一目でアジア系と分かる黒い髪と顔立ち。年齢は二十代後半から三十代前半というところだろうか。白いシャツに黒のスラックスを履いた、事務官らしい服装をしている。
「初めまして! ご気分はいかがですか⁉」
「……」
「あの……気分は……」
「いいわけがないでしょうが。代わってくださいウェイシャンさん」
反応がない事に不安を覚えるウェイシャンを押しのけ、前に出てきたのは浅黒い肌をした少年だった。
グレーを基調としたシャツを身に纏い、銀色の髪と赤い目をした極めて整った容姿の少年。身長は目測でも180センチを優に超えている。

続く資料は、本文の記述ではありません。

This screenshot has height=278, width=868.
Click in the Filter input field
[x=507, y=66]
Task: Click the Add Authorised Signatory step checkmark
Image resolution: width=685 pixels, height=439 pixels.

だがその顔には、右あごの付け根辺りから頬にかけて大きな目立つ古傷があった。
「僕の名前はクルタ・アズライトといいます。お名前をお伺いしてもよろしいですか?」
年齢に見合わない丁寧な口調。恐らくこの場にいる人間の中で最も立場が上の人間であることが推察できる。
「……ナグモ・ヨウだ」
「貴方はどこから来たのですか? 何か覚えている事はありますか?」
「……いや」
自分の名前を名乗って、その時点でヨウは違和感に気づいた。
自然と口をついた自分の名前。しかしそれ以外の情報が何一つ思い出せない。どこで生まれたのか、家族はいるのか、自分が誰なのか。何もかもが空っぽで開示できる情報が自分の中に一つとしてない事に困惑する。
「なになに? きおくそーしつ?」
「……と言ってもいいものか。ウシュムガル、本当にこの人は貴女が生きた遺忘界の人間なのですか?」
「くーるーたーちゃん? ボクの事はウーシュって可愛い方の呼び方で呼んで欲しいんだけど? もしくはウーシュ様でも可!」
「……ウシュムガル・ダイヤ・テンペストさん。この人の事はご存じですか?」
「一番かわいくない呼び方にしたなコイツ……」
むーと膨れるウーシュだったが、自分の意見を変える気配のないクルタに折れたのか、ため息交じりにウーシュはヨウの顔を見下ろして答えた。
「間違いないよ。この子の顔は大戦の中で何度か見てきたし、印象に残ってるもん……まあこんなに若い姿じゃなかったけどね」
「ま、間違いないんですか? 私は未だにそんな人がいただなんて信じられないんですけど」
「ウェイシャンちゃんまでボクの事疑うのー? 信用無いなぁ」
半信半疑の様子のウェイシャンに、視線をヨウから外さないままにウェイシャンは言った。